The Ichorbio contribution: trusted reference antibodies for assay standardization

ICHORBIO PRODUCTS IN USE

The robustness of any developability assay depends on the quality and consistency of its experimental controls. Throughout the study, the authors incorporated ichorbio research-grade biosimilar antibodies as reference standards in every ELISA plate used during assay development and validation.

Two Ichorbio products played key roles in establishing assay normalization:

         Bococizumab (ICH5142) served as a positive control representing highly polyreactive antibodies.

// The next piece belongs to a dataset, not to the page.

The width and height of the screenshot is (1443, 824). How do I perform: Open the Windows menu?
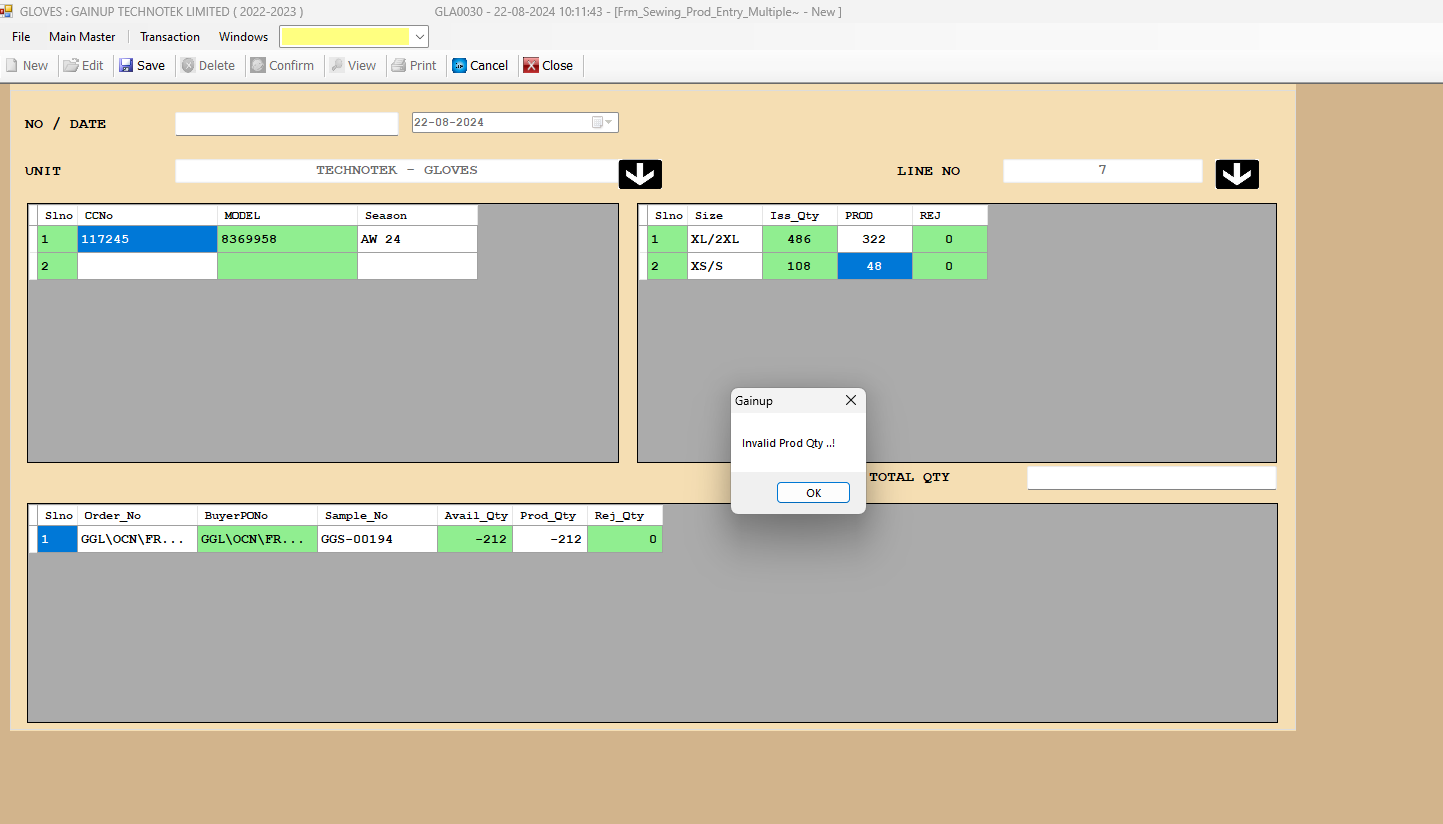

         Cetuximab (ICH4004) served as a negative control representing antibodies with low nonspecific binding.

Together with Briakinumab and Herceptin, these controls enabled plate-to-plate normalization, calibration of RNS values, and continuous quality control across all experimental runs.

Their inclusion contributed to the remarkable reproducibility reported throughout the study and highlights the importance of reliable, well-characterized reference antibodies for standardized antibody developability workflows.

As machine learning increasingly depends on high-quality experimental data, the value of reproducible reference reagents becomes even more significant. Consistent controls help ensure that datasets collected over time, and potentially across laboratories, remain comparable, enabling more reliable model training and validation.

Implications for therapeutic antibody discovery

Rather than positioning artificial intelligence as a replacement for experimental screening, Saunders et al. demonstrate the value of integrating robust laboratory assays with modern protein language models.

Their workflow establishes a practical feedback loop in which standardized experimental measurements generate high-quality datasets that improve computational prediction, while increasingly accurate AI models reduce the number of antibody variants requiring experimental evaluation.

For antibody discovery programs, this approach offers the potential to shorten optimization timelines, reduce screening costs, and prioritize candidates with improved developability characteristics earlier in the pipeline.

Equally important, the study emphasizes that successful AI applications depend fundamentally on the quality of the experimental data used for training. Standardized assays supported by reliable reference reagents remain essential for producing predictive models capable of guiding therapeutic antibody engineering.

As the field continues to move toward data-driven antibody design, studies such as this illustrate how rigorous experimental workflows and trusted research reagents together provide the foundation for next-generation developability platforms.

Citation: Saunders M, Comyn S, Medjo B, et al. Efficient inference of non-polyreactive antibody variants dependent on local fine-tuning. mAbs. 2026;18(1):2692763.